Nowyuk won first place in last year’s Qilaut Inuktut songwriting contest hosted by the Government of Nunavut’s Department of Culture and Heritage.
Children, barely as tall as the stage itself, perched their elbows on the stage for a closer look at Nowyuk.
The tone shifted later that evening when Greenlandic pop-rocker Nick Ørbæk took to the stage with his full band, featuring snappy guitar solos and two-part harmonies.
Saturday’s concert closed with another Greenlandic group, alternative rock band Small Time Giants, who were dripping with sweat by the second song from dancing all over the stage.
Celeigh Cardinal, an award-winning Metis singer-songwriter who also performed on Saturday night, captivated the audience with her warm but powerful vocal range.
Sunday night, with a full house watching him, Rankin Inlet’s Corey Panika and his band had the audience clapping to the beat.
On Monday, the final day of the festival, the audience was treated to Unikkaaqtuat, an intimate performance from Igloolik’s Artcirq in collaboration with Montreal’s Les 7 doigts de la main.
Unikkaaqtuat blended storytelling with acrobatics.

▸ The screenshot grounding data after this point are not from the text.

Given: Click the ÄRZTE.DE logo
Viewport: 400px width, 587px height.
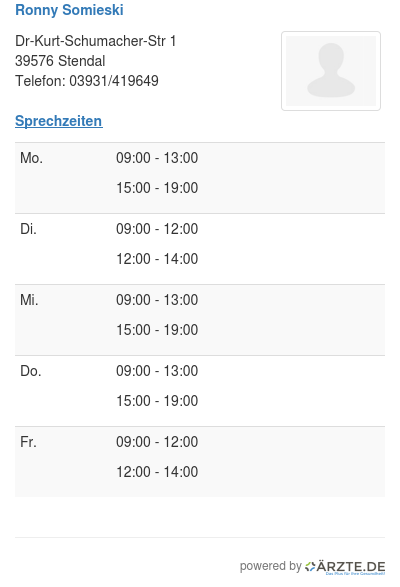Looking at the screenshot, I should [x=345, y=567].

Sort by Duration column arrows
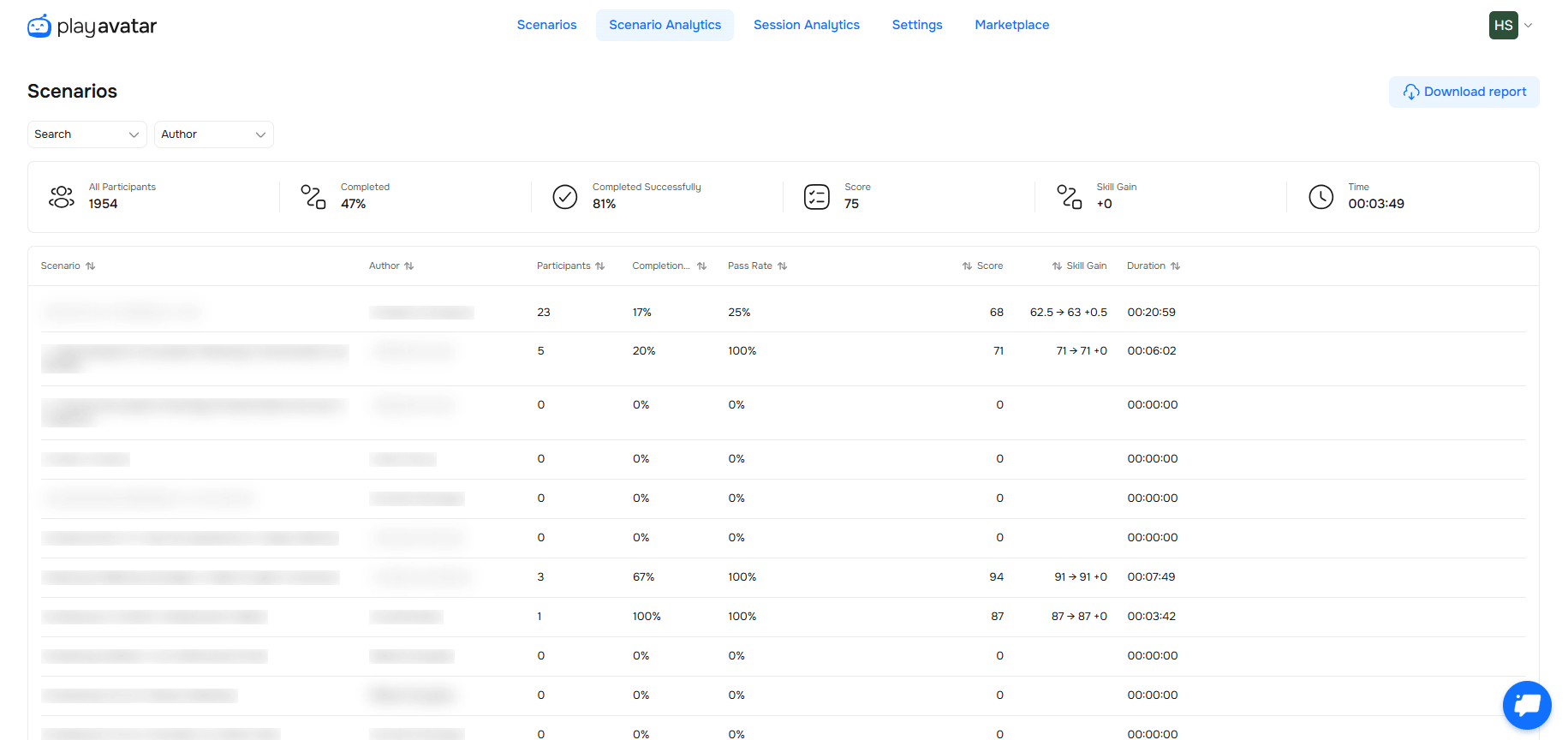click(1175, 266)
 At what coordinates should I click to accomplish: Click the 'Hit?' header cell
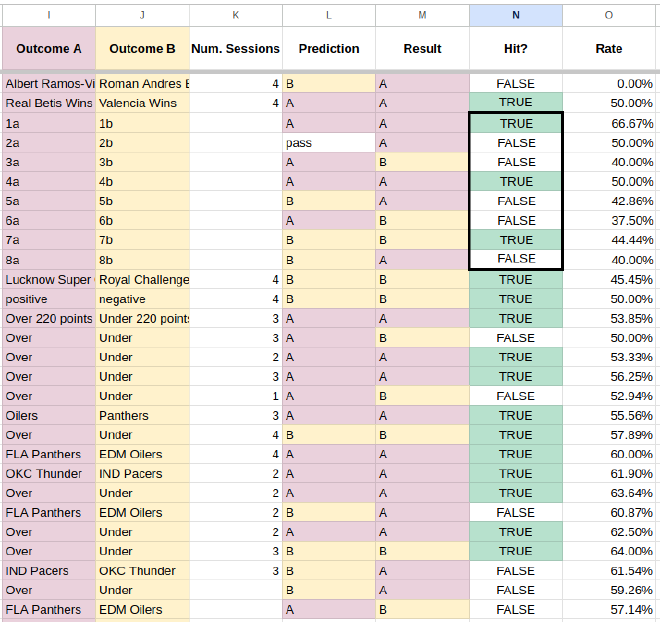tap(515, 48)
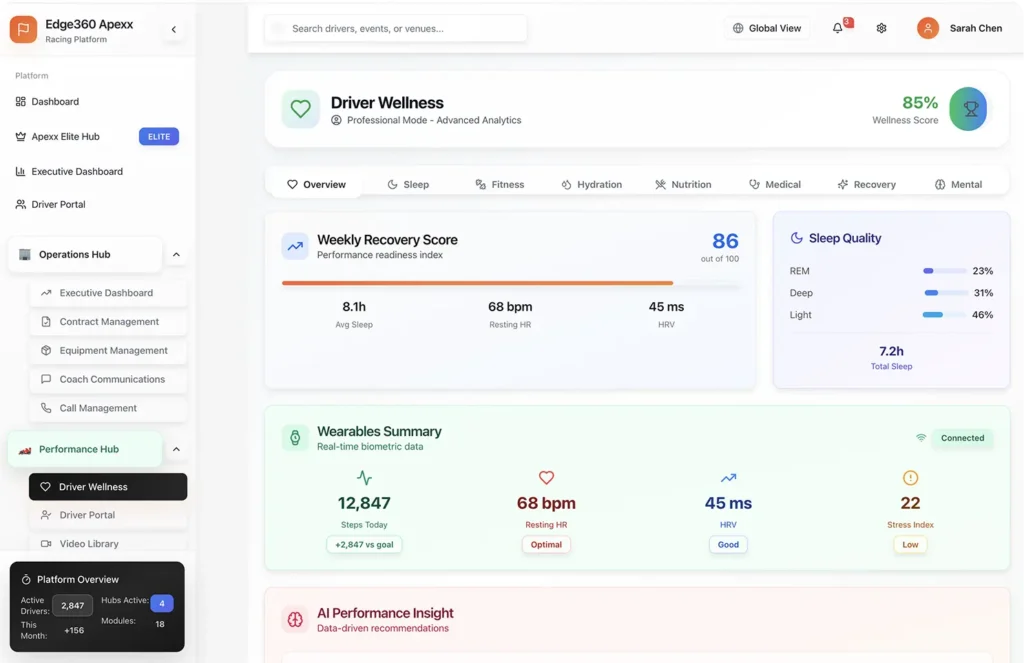Viewport: 1024px width, 663px height.
Task: Open the Hydration tab
Action: tap(591, 184)
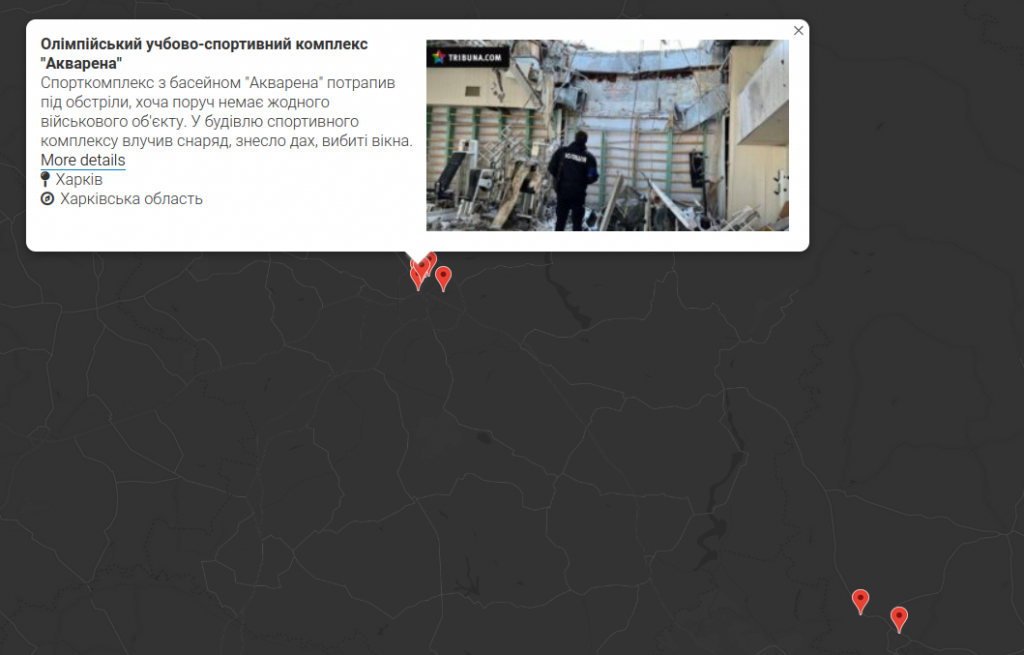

Performers backflipped across the stage and were lifted into the air using a pulley system.
Between sets, an instructor from Iqaluit’s Aquatic Centre led the audience in stretching exercises to the beat of pop music.
The weekend also featured numerous workshops, including square dancing, drum dancing and Inuktitut songwriting.
Alianait’s annual ‘Nunavut’s Got Talent’ talent show also drew a big crowd on Sunday afternoon under the festival tent in Nakasuk’s parking lot. The young Iqaluit hip-hop dance crew, Outside Looking In, won first place and took home a $1,000 prize.